== Raw data ==

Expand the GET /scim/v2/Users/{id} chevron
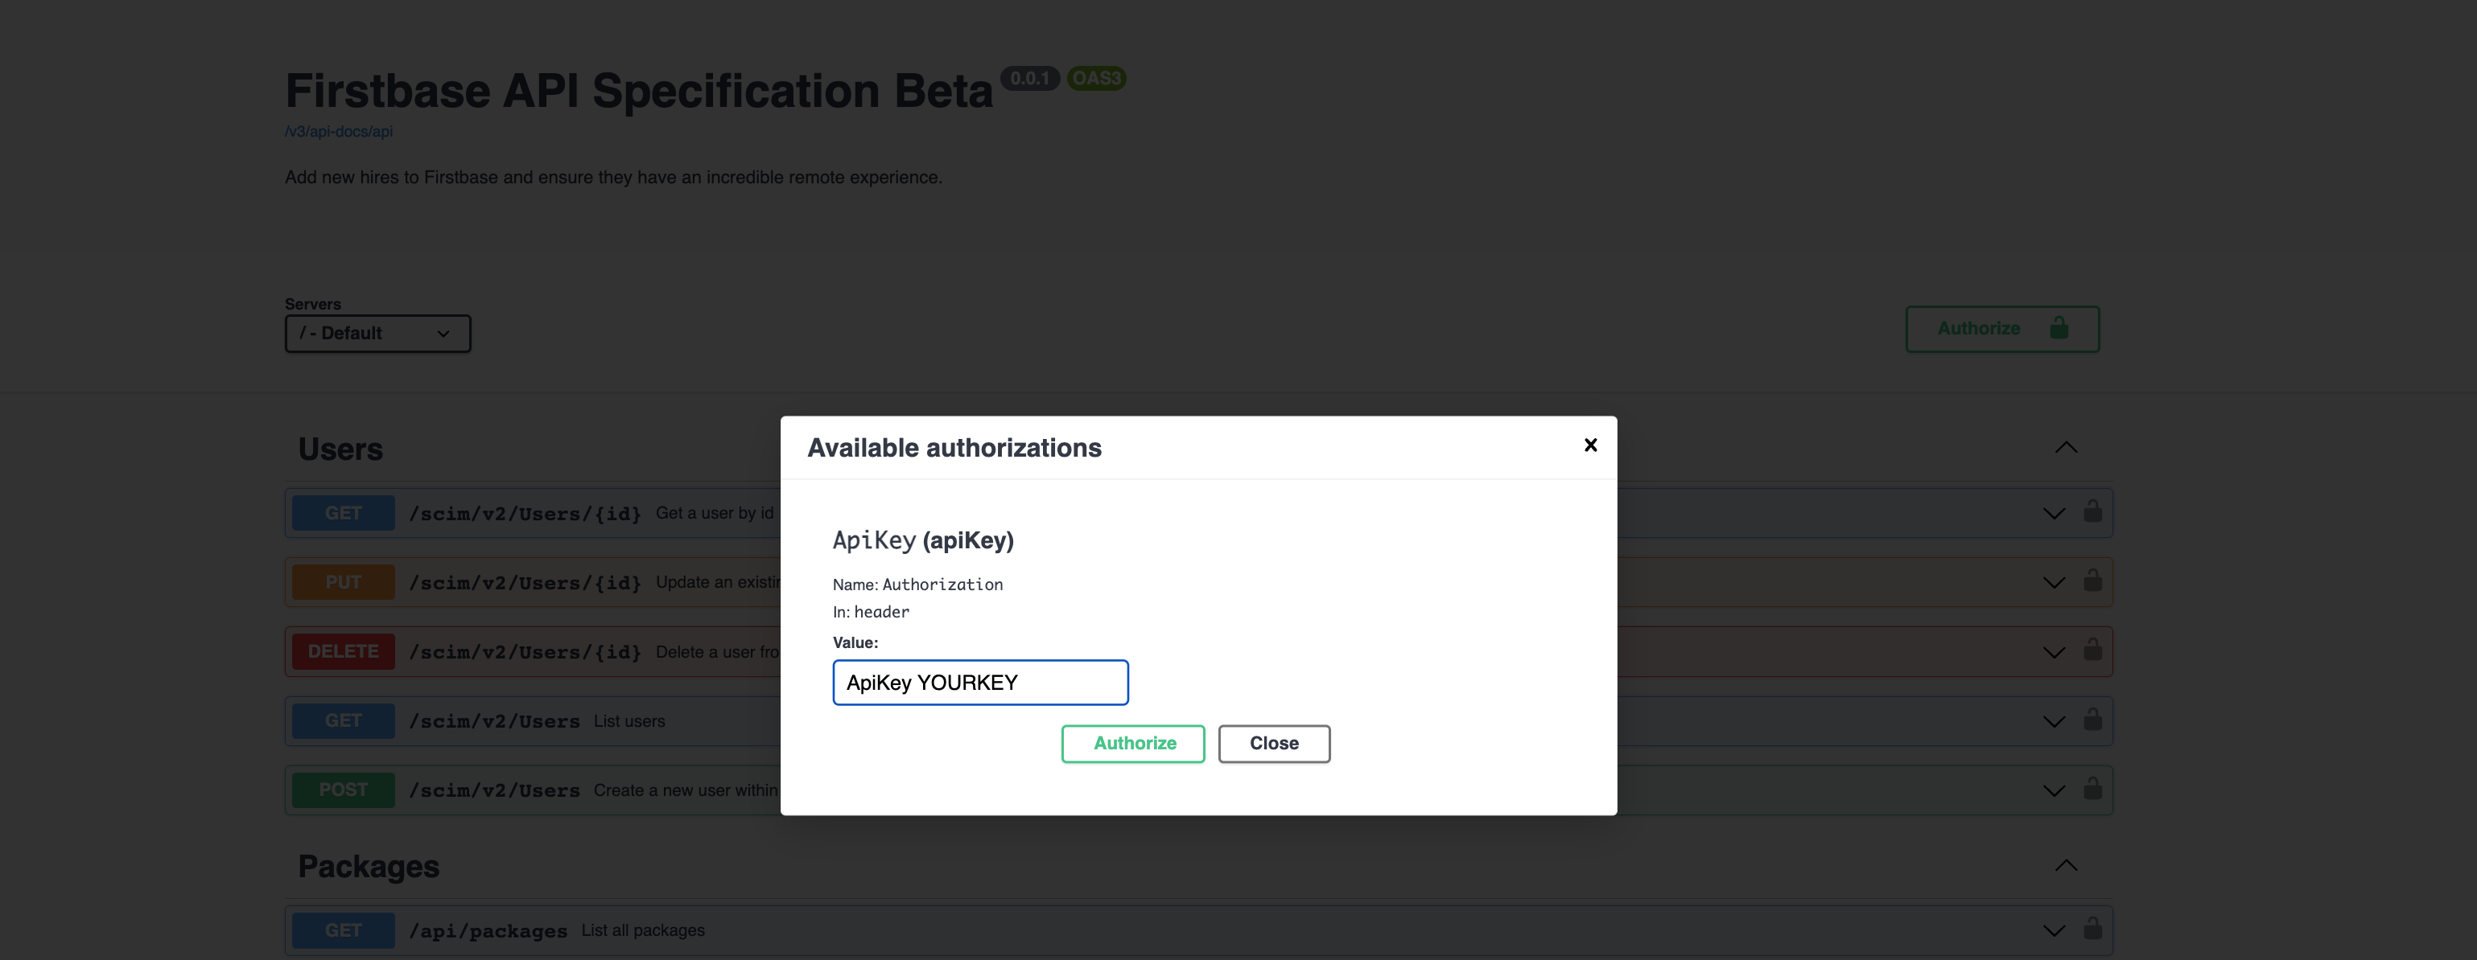The image size is (2477, 960). pos(2053,513)
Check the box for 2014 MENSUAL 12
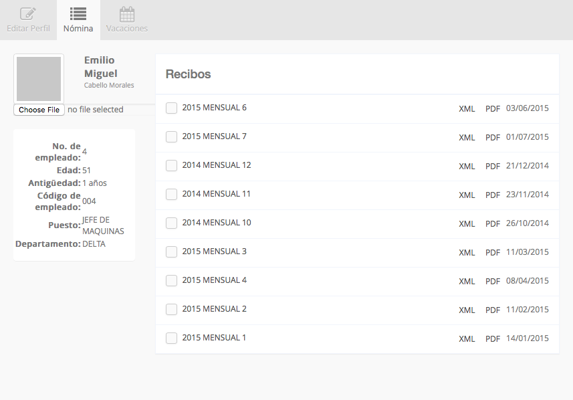 [171, 166]
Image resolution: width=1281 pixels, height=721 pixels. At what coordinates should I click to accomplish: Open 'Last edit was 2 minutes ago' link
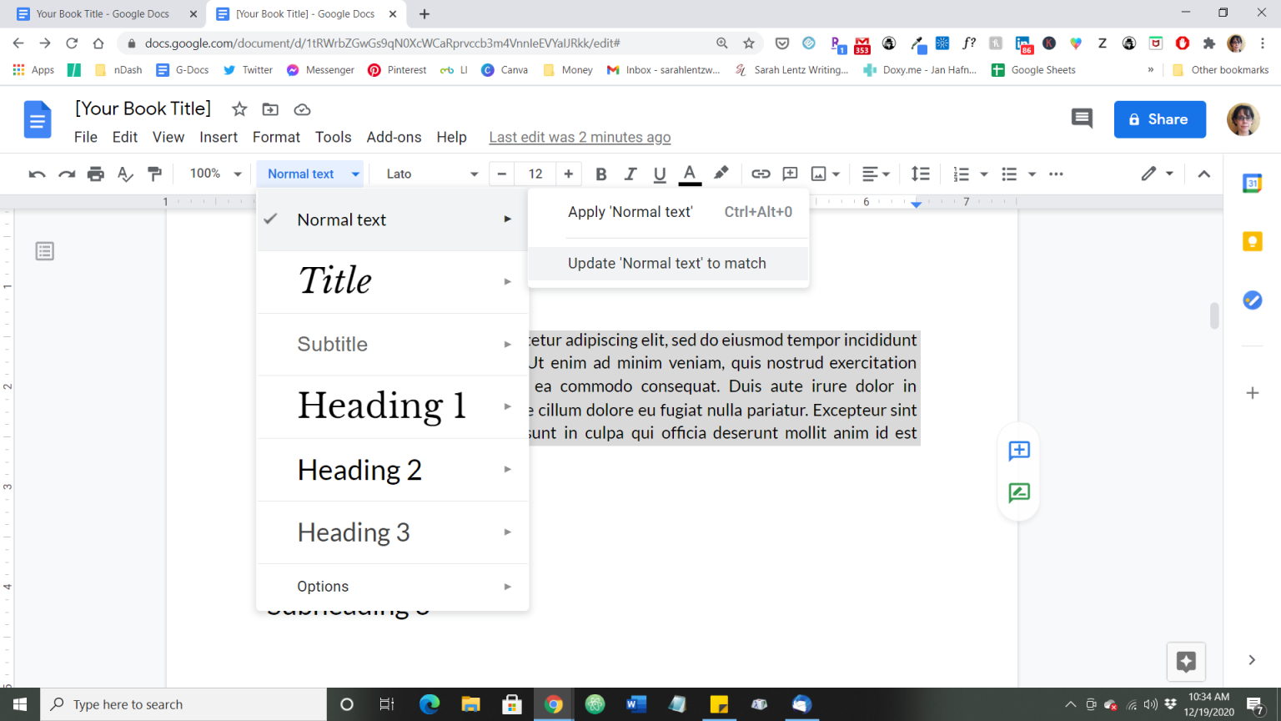coord(580,137)
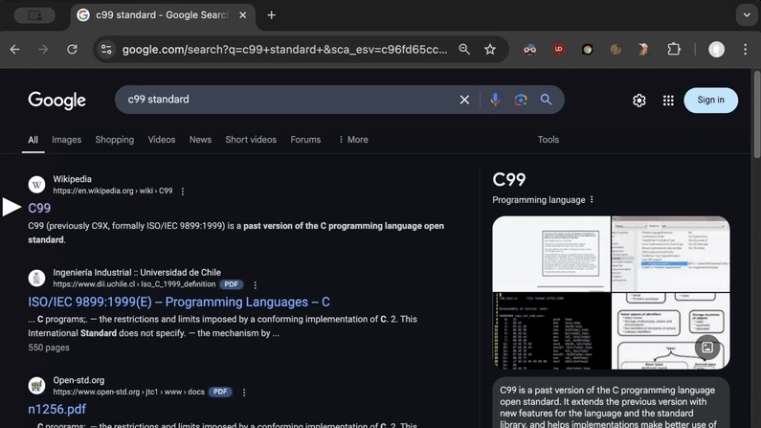
Task: Open Google Lens image search
Action: click(521, 100)
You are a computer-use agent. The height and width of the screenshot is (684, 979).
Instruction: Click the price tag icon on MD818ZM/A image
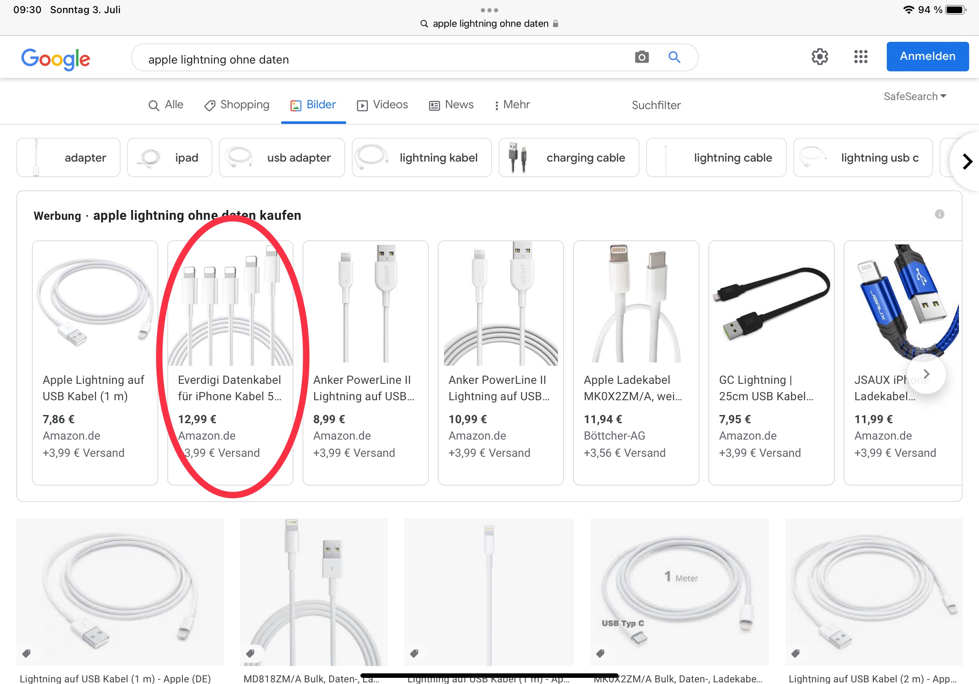(250, 653)
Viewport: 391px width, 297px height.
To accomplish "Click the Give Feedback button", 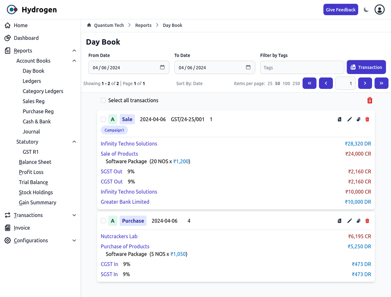I will [x=340, y=10].
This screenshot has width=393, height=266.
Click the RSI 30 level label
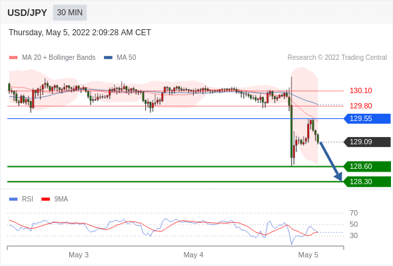[354, 235]
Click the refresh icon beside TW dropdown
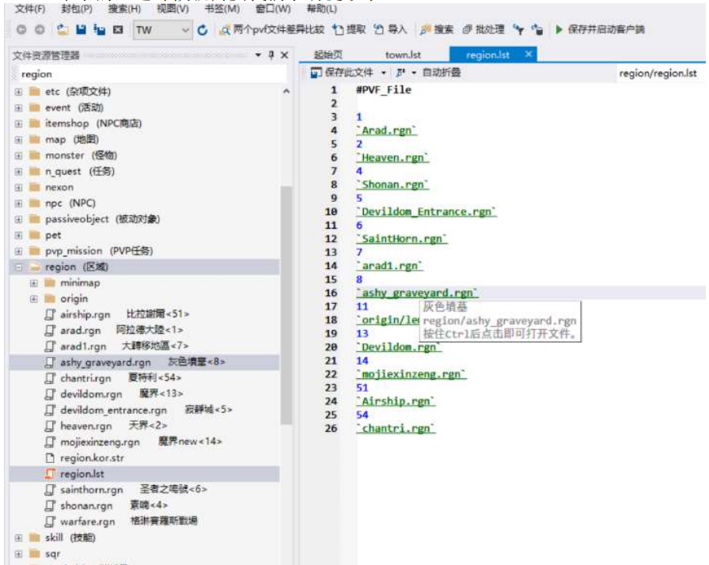Screen dimensions: 709x565 tap(203, 30)
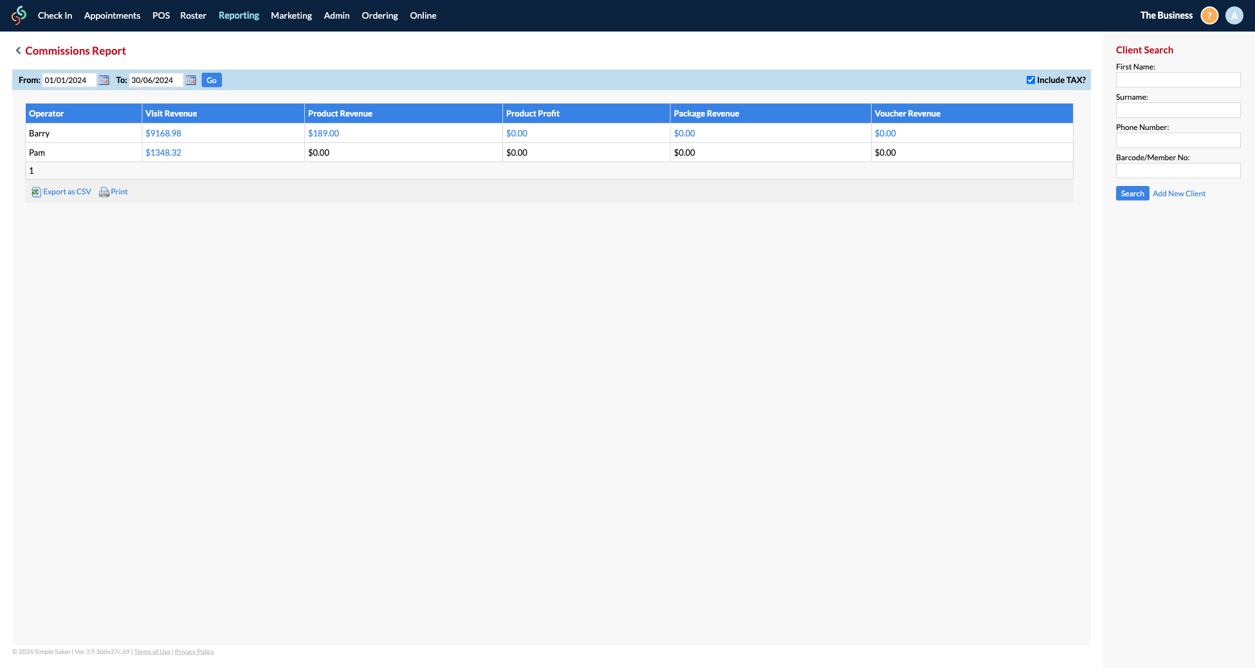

===

▶ **Exercise description**
Copy the records from the line containing "This screenshot has width=393, height=266." through the end of the records, leaving out the pictures.

▶ **Full answer**
This screenshot has width=393, height=266.
Click the RSI 30 level label
[354, 235]
Click the refresh icon beside TW dropdown
Screen dimensions: 709x565 tap(203, 30)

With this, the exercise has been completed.